Airbrush makeup is makeup sprayed onto the skin using an airbrush machine instead of being applied with sponges, brushes, fingers, or other methods. A typical airbrush system uses a compressor to create airflow through a hose connected to a trigger-controlled spray painting gun. The airbrush pressure can be adjusted to apply various types of makeup, such as lighter, heavier, or more detailed styles. Airbrushes are used in film, theater, bridal makeup, and sunless tanning. Airbrush systems designed for personal, in-home use are usually smaller and work at a lower pressure than systems used in professional applications.

==History==
Airbrushed makeup was used in Hollywood movies at least as early as the 1930s. Monte Westmore is sometimes credited with developing the technique for Gone With the Wind, but his brother Wally was using it at least five years earlier in Pre-Code films such as Murder at the Vanities.

==Uses==
Airbrush makeup has become more popular with the advent of high-definition video and television (HD). Traditional powder or liquid based make-up can settle and appear in pores and wrinkles and be visible on HD film. As the makeup is sprayed on, it connects with the skin as millions of droplets of formula. The formula can create an even, sheer, natural appearance to the skin that, if applied properly for a natural look, can appear natural and non-heavy like traditional makeup. Airbrush makeup wears longer than traditional powder or liquid foundation, and is able to stay put upwards of 12–24 hours. It can be used to cover five o'clock shadows for men. Airbrush makeup is also available for eye shadow, blush, eyebrows and lips and can be layered, shaded, highlighted and contoured. Application wise, the technique is more sanitary than traditional makeup application due to the artist never having to touch the skin. It's also faster, if done by a trained artist. Fantasy and special effects are able to be stenciled or created by freehand.

==Benefits==
Airbrush makeup is characterized by its unique 'globular' application technique. The makeup is dispersed as an extremely fine mist through the airbrush gun. Millions of tiny little dots are created on the skin and when connected and layered together, create somewhat of a net over the entire face. This makes airbrush makeup to be a thin, light layer on the skin that is barely noticeable to the wearer. Certain formulas wear better than others and it is important to choose carefully when deciding what mixture is right for the job. Some airbrush makeups are entirely waterproof unless taken off with a specific remover that breaks down the active ingredient. For instance, silicone-based airbrush fluid is largely waterproof depending on how much, and how you set the makeup. It can be dunked in water (handy for fashion photography or film) or sweat through without removing or dislodging the airbrush base. It does however, take a specific silicone makeup remover to thoroughly take off (but will naturally come off over the course of many hours). In the contemporary makeup scene, airbrush makeup has become a preferred option for bridal and events makeup due to its long wearing and flawless appearance.

==Ingredients==
Airbrush makeup comes in six different formulas:
- Water based: Finely ground pigments dissipated in water.
- Polymer water based: A mix of water, polymers and pigment, when airbrushed on the skin the polymer dries leaving a continuous coating on the skin.
- Polymer SD40 alcohol based: Instead of using water like the polymer-water-based formula, it uses alcohol which assists with drying of the makeup on the skin.
- Alcohol based: Also called "temporary airbrush inks" alcohol based formulas are generally used when creating fake tattoos.
- Silicone based: Uses silicone for longer lasting wear and without fading. Silicone-based can be thinned with certain types of formula additives, for lighter coverage.
Airbrush makeup can be removed by using a 50/50 mix of isopropyl alcohol and isopropyl myristate.

==Technique==
Airbrushing for makeup utilizes a freehand technique to apply makeup while manipulating aspects such as distance and air pressure to produce certain effects and coverage. Airbrush makeup artists will either use a circular motion or forward-back motion with the airgun when applying foundation. Both dual-action and single-action airbrushes can be used for airbrushing makeup and require slightly different techniques.

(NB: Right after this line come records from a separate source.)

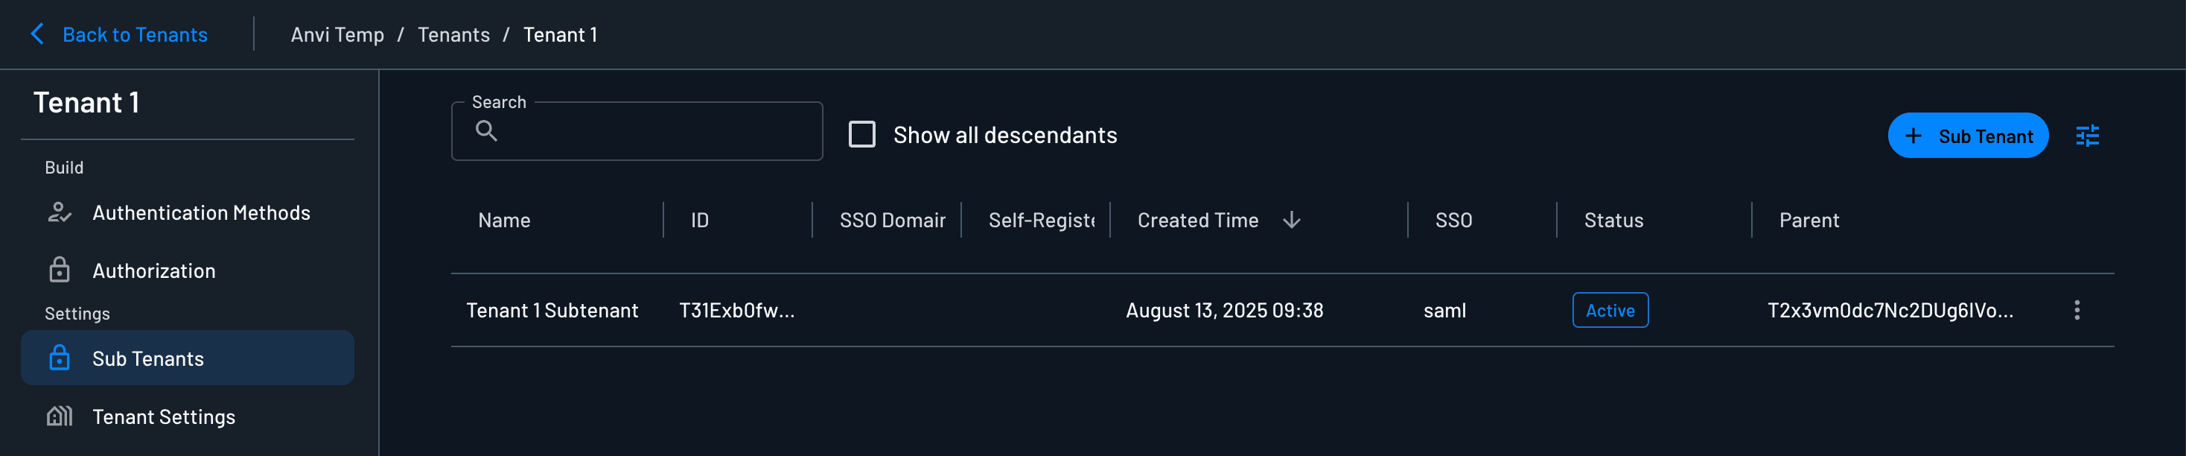The width and height of the screenshot is (2186, 456).
Task: Select Tenants in the breadcrumb
Action: pos(454,34)
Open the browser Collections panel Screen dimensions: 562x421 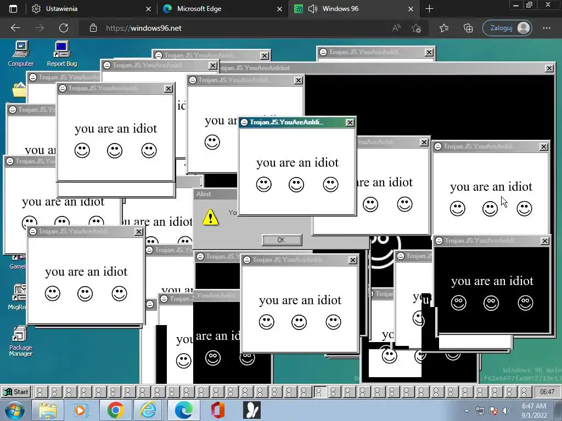click(468, 28)
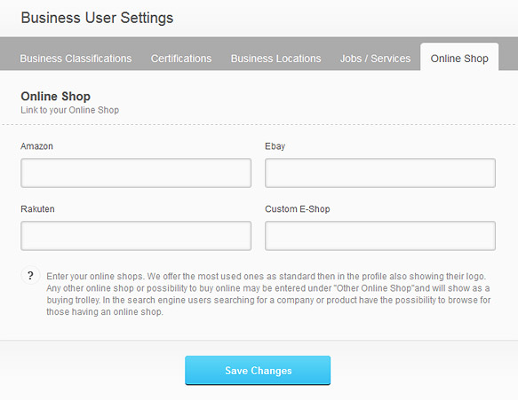Save changes with the blue button
Viewport: 518px width, 400px height.
(x=258, y=370)
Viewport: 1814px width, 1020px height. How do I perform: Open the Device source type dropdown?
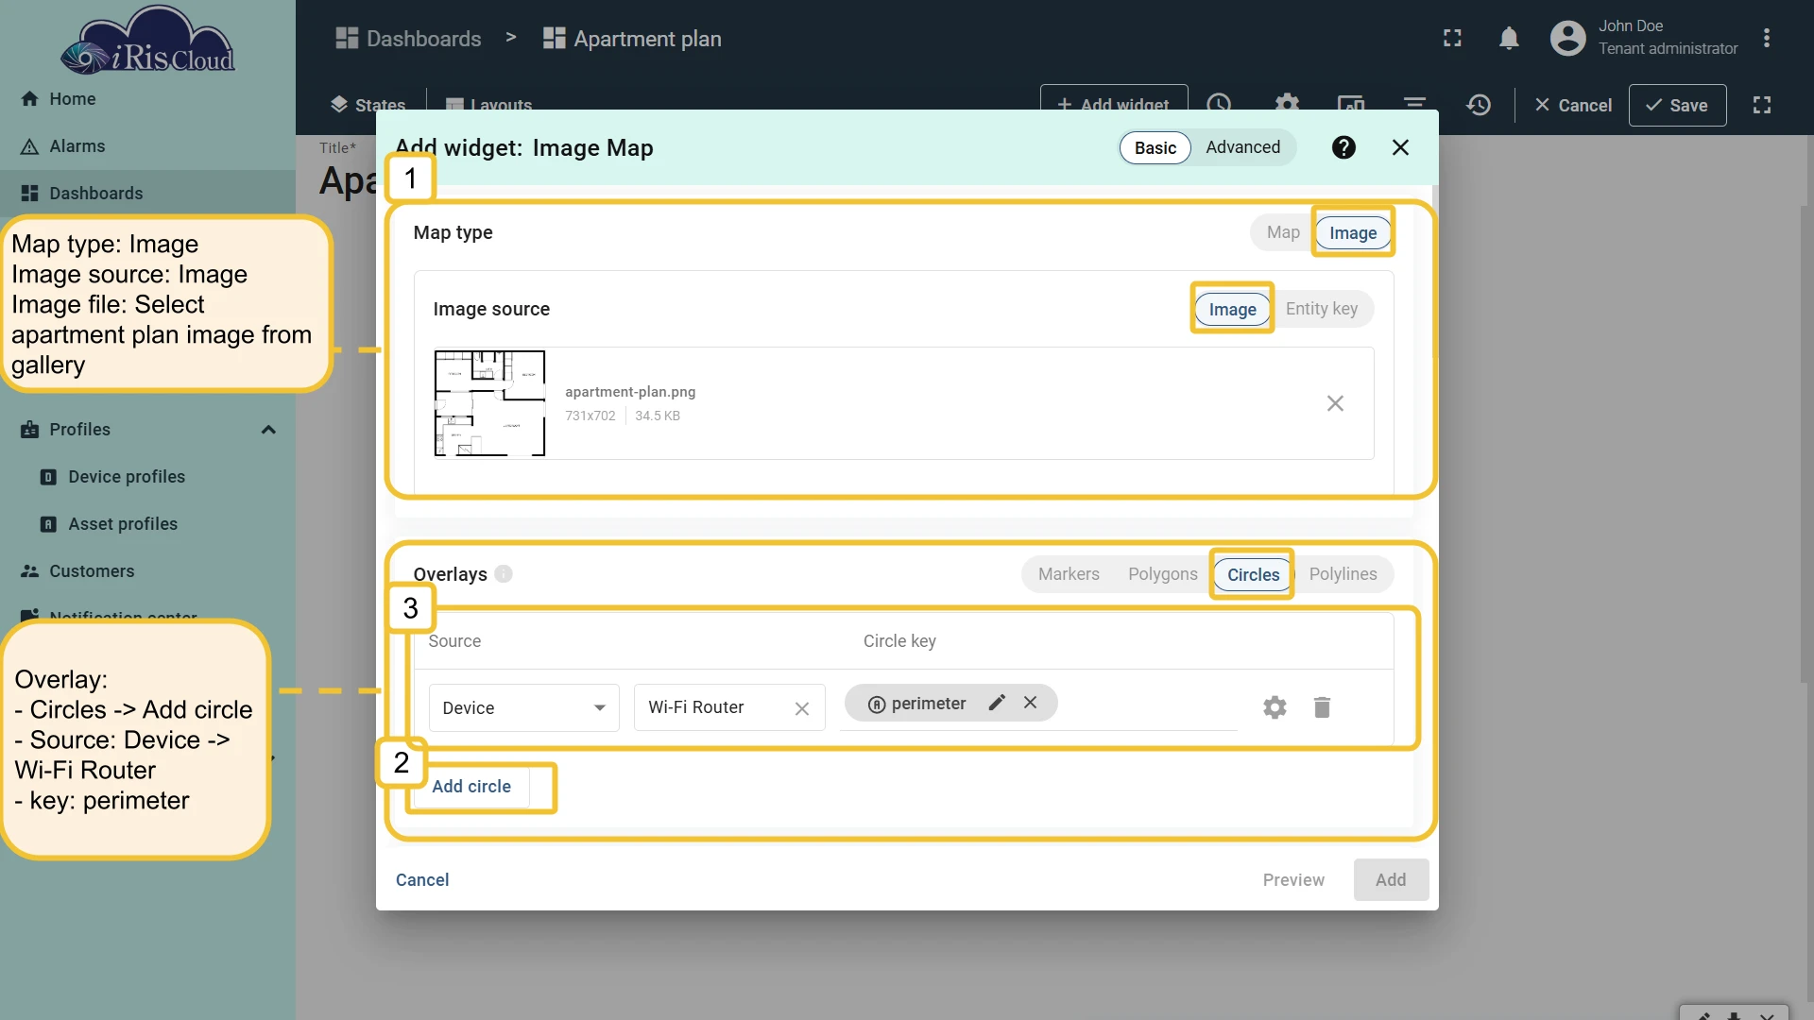[x=523, y=707]
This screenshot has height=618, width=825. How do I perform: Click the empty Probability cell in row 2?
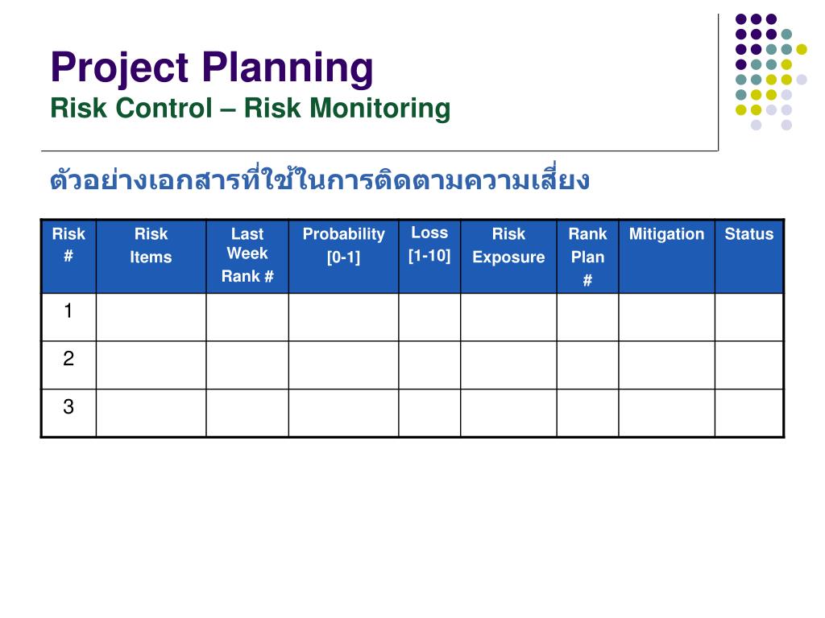point(343,365)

A dual-action airbrush allows the user to control airflow by depressing the trigger with the index finger and drawing it backwards. This draws air from the compressor. The further the trigger is depressed, the more makeup is released. The advantage to using a dual-action airbrush is that one can use the air as a guide before allowing makeup to pass through the nozzle. Air is also used to dry the makeup after application. Makeup is also mixed in the cup by allowing a small amount of air to flow into it, thereby mixing two pigments. This technique is known as 'back-bubbling'.

A single-action airbrush is generally considered easier to use because depressing the trigger releases a fixed ratio of makeup to air. However, in order to achieve different levels of coverage and detail the nozzle has to be changed between applications.

Generally an airbrush makeup artist will work with a PSI range between 0-35 PSI. Many compressors designed for personal use in the home will not achieve airflow greater than 15 PSI. A low PSI is preferable when airbrushing makeup around the face and eyes while full body application (such as covering blemishes or tanning) is easier and faster with a higher PSI.

Airbrush makeup is applied by layering several passes of makeup. This allows the artists to build upon previous layers to produce subtle changes. When applying foundation between 6-12 drops of makeup are used. The makeup is sprayed onto the face at a distance of 6-12 inches.

Stencils are commonly used to assist the application of difficult areas such as eye-liner. Stencils are also available for body-art and temporary tattoos.